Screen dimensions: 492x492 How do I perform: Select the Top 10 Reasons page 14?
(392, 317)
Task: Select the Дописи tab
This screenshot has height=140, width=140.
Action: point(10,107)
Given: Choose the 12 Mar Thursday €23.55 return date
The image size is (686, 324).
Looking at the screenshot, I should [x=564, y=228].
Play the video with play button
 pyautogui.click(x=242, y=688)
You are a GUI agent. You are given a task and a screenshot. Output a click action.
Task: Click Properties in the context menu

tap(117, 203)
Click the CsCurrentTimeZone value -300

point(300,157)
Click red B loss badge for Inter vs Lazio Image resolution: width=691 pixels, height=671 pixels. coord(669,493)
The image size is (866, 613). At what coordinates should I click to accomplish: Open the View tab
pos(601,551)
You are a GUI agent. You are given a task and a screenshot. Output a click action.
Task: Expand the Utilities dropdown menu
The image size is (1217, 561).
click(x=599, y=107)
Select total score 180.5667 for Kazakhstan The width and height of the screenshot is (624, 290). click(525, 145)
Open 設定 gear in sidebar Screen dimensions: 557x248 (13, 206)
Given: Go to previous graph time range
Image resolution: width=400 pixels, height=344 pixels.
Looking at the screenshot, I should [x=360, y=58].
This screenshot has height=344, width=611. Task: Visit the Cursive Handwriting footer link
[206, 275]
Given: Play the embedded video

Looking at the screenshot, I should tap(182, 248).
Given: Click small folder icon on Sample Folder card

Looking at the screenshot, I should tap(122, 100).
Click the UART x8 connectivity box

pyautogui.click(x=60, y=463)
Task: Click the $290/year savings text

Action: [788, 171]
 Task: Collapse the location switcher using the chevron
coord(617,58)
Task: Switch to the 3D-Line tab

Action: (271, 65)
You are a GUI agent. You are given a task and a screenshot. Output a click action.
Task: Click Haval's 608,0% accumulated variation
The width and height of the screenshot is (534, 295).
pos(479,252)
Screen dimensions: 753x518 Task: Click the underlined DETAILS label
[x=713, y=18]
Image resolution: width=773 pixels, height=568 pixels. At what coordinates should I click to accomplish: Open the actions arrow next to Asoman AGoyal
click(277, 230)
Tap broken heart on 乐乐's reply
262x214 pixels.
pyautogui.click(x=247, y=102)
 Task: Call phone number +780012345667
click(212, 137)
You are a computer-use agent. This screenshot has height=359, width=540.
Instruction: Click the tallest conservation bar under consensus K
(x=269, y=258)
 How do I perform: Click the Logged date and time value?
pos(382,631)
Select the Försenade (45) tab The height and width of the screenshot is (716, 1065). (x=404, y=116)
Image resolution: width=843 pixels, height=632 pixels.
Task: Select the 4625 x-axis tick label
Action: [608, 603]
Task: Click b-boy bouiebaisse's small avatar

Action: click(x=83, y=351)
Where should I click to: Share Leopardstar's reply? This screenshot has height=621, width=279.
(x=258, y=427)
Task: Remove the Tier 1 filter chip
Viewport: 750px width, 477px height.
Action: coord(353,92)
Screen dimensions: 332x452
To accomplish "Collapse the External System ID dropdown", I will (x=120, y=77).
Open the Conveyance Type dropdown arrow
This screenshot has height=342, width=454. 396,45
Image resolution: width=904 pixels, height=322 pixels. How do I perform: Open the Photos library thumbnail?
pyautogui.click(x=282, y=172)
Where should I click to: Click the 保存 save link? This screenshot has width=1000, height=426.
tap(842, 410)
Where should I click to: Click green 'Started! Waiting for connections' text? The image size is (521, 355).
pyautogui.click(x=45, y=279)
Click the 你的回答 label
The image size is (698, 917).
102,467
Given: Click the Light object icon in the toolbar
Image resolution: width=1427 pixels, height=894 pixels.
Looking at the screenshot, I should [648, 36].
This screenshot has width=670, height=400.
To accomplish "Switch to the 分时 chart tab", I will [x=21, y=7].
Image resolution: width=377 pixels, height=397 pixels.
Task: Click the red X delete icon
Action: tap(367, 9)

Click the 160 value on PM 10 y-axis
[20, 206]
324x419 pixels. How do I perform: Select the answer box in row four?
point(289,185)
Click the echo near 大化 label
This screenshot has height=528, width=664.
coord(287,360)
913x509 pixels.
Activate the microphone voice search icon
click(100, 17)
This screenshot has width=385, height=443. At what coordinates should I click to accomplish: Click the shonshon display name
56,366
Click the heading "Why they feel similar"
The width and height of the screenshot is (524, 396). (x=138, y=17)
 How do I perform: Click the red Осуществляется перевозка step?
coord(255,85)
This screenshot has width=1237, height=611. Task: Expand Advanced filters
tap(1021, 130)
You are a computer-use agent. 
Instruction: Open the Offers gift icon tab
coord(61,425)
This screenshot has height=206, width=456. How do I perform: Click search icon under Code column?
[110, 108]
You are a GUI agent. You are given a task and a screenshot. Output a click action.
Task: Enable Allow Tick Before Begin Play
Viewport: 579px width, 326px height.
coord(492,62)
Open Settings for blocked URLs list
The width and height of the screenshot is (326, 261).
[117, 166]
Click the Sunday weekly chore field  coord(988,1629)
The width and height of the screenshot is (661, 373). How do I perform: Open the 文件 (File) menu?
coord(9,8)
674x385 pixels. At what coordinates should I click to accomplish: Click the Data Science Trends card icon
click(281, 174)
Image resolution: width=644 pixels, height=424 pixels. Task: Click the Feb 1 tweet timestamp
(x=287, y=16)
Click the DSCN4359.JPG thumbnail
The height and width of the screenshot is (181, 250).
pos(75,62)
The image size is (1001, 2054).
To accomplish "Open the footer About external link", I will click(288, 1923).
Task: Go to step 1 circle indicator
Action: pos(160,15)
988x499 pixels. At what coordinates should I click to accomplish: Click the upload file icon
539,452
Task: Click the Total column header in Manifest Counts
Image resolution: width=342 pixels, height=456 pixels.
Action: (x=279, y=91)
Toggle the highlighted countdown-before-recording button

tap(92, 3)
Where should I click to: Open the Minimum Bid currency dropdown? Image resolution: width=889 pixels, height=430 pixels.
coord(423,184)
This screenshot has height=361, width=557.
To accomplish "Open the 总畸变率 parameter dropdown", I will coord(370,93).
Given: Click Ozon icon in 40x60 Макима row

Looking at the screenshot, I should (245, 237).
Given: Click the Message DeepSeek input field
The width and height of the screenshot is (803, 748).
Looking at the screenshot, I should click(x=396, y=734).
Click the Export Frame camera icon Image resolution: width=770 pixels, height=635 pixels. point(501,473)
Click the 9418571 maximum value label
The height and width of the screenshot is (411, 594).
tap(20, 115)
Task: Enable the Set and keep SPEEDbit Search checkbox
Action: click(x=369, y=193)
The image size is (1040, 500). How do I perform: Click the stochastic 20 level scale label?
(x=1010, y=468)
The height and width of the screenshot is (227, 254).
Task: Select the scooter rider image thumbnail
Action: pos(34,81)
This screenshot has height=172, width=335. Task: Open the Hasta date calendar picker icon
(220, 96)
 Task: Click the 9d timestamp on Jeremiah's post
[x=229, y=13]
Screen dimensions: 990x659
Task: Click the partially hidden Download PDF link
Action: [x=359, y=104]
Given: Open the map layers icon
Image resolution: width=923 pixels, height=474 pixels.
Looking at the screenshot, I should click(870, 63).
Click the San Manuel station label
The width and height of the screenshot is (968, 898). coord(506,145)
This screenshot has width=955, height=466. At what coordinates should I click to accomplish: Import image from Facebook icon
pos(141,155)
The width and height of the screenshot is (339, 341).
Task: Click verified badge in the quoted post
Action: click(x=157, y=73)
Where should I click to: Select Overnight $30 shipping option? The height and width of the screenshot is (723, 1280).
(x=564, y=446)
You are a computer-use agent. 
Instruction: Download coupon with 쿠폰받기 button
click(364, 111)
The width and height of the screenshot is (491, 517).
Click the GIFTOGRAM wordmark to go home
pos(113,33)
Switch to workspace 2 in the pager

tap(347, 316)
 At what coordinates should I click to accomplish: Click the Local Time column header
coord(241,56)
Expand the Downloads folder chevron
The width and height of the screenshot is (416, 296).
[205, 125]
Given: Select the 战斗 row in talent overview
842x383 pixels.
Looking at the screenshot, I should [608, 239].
□ □ □
• _Work item_: Of all the entries above, repeat only the lines from the line that has "Viewport: 750px width, 477px height." to the line that has "Given: Click the Light", both lines included, exactly.

• _Solution for this exercise_:
Viewport: 750px width, 477px height.
Action: coord(353,92)
Screen dimensions: 332x452
To accomplish "Collapse the External System ID dropdown", I will (x=120, y=77).
Open the Conveyance Type dropdown arrow
This screenshot has height=342, width=454. 396,45
Image resolution: width=904 pixels, height=322 pixels. How do I perform: Open the Photos library thumbnail?
pyautogui.click(x=282, y=172)
Where should I click to: Click the 保存 save link? This screenshot has width=1000, height=426.
tap(842, 410)
Where should I click to: Click green 'Started! Waiting for connections' text? The image size is (521, 355).
pyautogui.click(x=45, y=279)
Click the 你的回答 label
The image size is (698, 917).
102,467
Given: Click the Light object icon in the toolbar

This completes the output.